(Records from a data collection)
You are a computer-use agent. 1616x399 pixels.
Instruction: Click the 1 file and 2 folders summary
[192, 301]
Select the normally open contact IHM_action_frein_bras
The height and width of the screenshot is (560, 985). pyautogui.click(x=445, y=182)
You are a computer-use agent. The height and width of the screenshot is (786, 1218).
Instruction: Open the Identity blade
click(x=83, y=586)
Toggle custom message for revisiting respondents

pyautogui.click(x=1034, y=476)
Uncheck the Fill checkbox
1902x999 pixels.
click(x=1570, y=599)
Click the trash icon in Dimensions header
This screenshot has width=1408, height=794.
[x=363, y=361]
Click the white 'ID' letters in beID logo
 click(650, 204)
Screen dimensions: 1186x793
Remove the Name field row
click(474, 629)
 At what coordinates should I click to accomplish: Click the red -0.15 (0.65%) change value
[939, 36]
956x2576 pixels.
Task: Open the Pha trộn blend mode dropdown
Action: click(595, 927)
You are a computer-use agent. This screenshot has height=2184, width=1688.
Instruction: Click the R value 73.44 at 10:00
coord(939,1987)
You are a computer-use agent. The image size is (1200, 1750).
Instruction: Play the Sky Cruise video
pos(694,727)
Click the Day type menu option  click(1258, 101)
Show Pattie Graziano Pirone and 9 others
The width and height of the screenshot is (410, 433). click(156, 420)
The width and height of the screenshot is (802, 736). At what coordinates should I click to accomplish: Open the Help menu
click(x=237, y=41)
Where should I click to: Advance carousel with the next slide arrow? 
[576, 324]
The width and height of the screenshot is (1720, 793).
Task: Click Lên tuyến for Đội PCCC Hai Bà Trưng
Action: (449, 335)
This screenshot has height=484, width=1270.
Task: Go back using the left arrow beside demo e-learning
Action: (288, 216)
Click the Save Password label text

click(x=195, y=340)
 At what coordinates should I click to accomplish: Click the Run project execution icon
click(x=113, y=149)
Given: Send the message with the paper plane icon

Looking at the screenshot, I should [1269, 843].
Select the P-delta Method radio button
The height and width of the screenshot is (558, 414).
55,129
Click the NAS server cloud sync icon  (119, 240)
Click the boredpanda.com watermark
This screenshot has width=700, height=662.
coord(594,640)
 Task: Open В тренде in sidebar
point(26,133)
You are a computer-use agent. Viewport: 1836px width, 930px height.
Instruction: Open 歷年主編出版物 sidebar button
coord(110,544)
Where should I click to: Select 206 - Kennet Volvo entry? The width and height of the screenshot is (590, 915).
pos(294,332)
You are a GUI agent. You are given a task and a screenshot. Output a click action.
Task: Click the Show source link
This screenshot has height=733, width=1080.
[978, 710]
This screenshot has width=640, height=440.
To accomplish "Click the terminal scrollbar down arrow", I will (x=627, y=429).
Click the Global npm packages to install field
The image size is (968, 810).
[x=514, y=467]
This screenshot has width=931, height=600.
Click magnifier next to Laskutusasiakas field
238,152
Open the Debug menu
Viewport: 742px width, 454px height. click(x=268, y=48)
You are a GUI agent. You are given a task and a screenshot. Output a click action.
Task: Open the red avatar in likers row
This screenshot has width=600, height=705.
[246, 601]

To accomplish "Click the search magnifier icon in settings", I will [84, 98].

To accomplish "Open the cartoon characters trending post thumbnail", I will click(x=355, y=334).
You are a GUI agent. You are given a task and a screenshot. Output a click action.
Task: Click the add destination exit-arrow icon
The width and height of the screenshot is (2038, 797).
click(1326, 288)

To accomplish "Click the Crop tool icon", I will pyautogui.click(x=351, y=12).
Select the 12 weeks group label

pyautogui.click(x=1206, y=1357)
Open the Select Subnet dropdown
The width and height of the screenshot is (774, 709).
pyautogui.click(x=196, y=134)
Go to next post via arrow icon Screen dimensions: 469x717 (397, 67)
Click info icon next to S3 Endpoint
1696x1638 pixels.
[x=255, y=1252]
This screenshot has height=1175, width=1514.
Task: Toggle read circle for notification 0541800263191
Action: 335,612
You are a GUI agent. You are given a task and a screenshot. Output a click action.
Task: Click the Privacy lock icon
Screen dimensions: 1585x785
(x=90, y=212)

▶ Task objective:
Please extract exactly, and only, the lines from the line containing "Open the Select Subnet dropdown" through the last line of the records.

▶ Response:
Open the Select Subnet dropdown
The width and height of the screenshot is (774, 709).
pyautogui.click(x=196, y=134)
Go to next post via arrow icon Screen dimensions: 469x717 (397, 67)
Click info icon next to S3 Endpoint
1696x1638 pixels.
[x=255, y=1252]
This screenshot has height=1175, width=1514.
Task: Toggle read circle for notification 0541800263191
Action: 335,612
You are a GUI agent. You are given a task and a screenshot. Output a click action.
Task: Click the Privacy lock icon
Screen dimensions: 1585x785
(x=90, y=212)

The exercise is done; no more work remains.